Thousands of people volunteered several hours Saturday morning picking up trash along Alabama’s coastal waterways and beaches.
The 32nd annual Alabama Coastal Cleanup was held at more than 30 locations in Mobile and Baldwin counties. Volunteers took “trash out of the splash,” recycling as much of it as possible.
“It’s very important to the communities,” said Amy Hunter, one of the zone captains for the Alabama Coastal Cleanup. “It changes behavior, creating a connection to our waterways. It makes everything looks better.”
The Alabama Coastal Cleanup was coordinated through the Alabama Department of Conservation & Natural Resources State Lands Division, Coastal Section, and the Alabama People Against A Littered State (PALS). Organizers say more than 87,000 volunteers have assisted in this event since Alabama joined the International Coastal Cleanup in 1987.
“We have folks from Alabama Power and several other companies throughout the area who volunteer their time, pick up the trash and transport it to the dumpsters,” Hunter said. “This can’t happen without them.”

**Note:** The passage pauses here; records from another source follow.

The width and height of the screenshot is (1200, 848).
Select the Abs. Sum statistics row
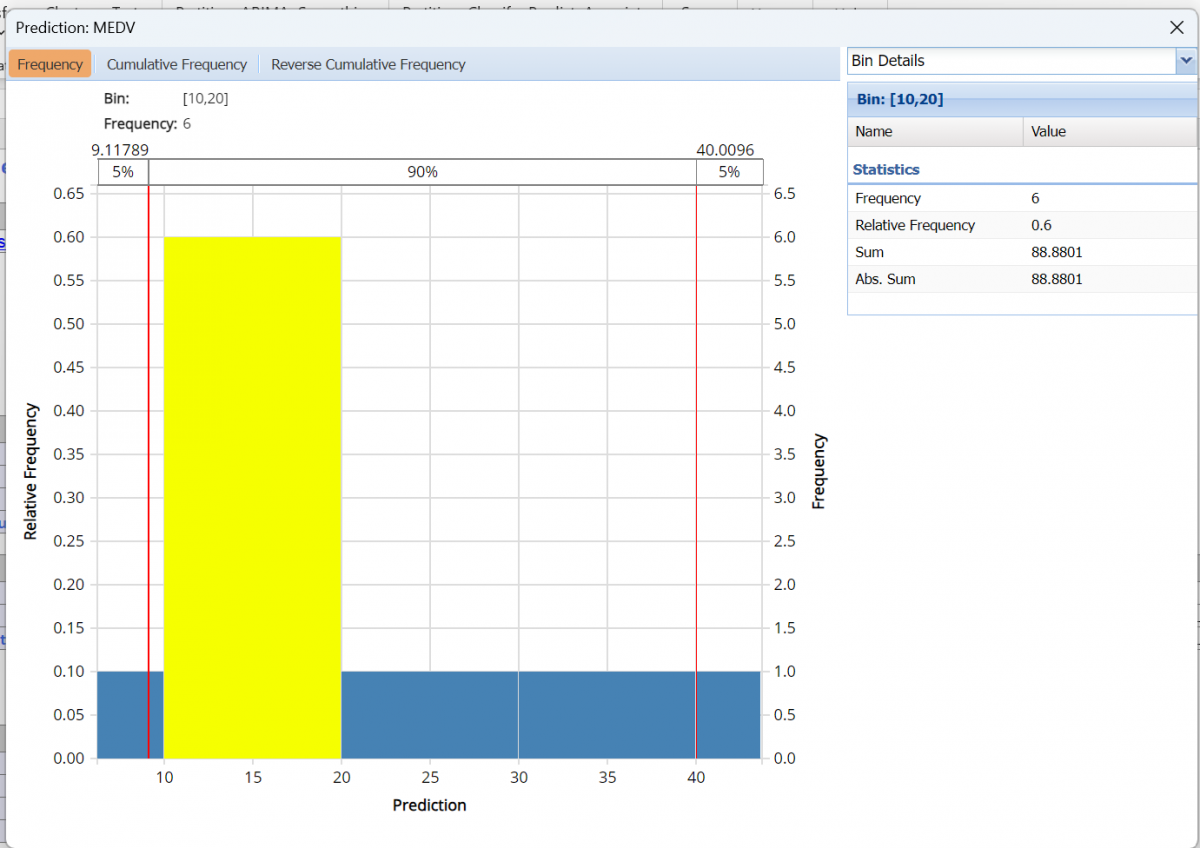click(x=1020, y=279)
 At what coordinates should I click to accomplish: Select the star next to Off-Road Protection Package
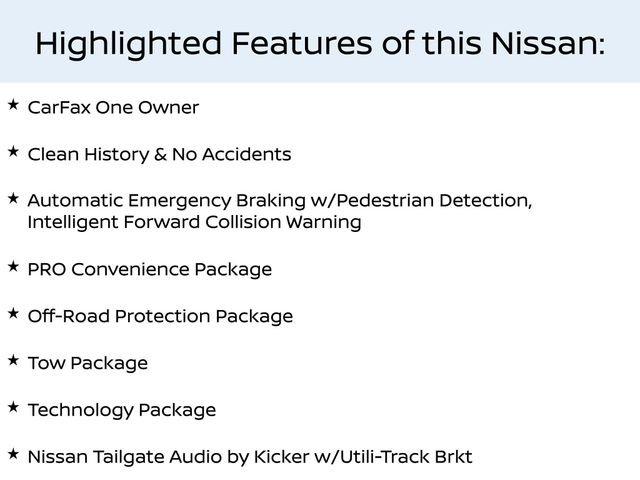pos(12,313)
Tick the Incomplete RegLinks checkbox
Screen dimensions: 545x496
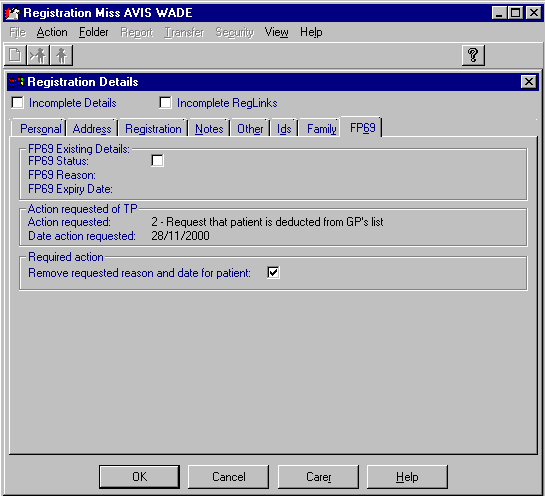pos(165,103)
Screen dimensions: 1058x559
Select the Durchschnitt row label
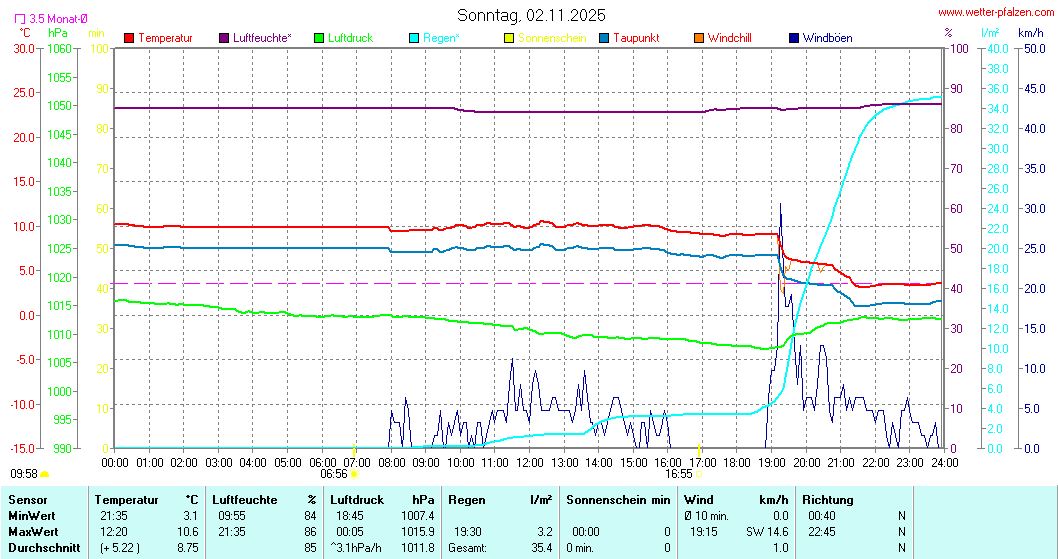pos(39,547)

The Alabama Coastal Cleanup is made possible by the generosity of many businesses, including Alabama Power Company, Poarch Band of Creek Indians, National Oceanic and Atmospheric Administration, Ike’s Beach Service, Airbus, LogoBranders, Bebo’s, LuLu’s, city of Gulf Shores, city of Orange Beach, Riviera Utilities, Utility Board of Gulf Shores, Baldwin EMC, Flora-Bama, The Home Depot, Mobile Area Water and Sewer System, Evonik, ExxonMobil, Republic Services, Volkert Inc, Coastal Conservation Association Alabama, Compass Media, Coast 360, Alabama Department of Transportation, ALFA Insurance, Coca-Cola, Vulcan Materials, Honda Manufacturing of Alabama, Alabama Farmers Cooperative, Association of County Commissions of Alabama, Weeks Bay Foundation, Osprey Initiative and Thompson Engineering.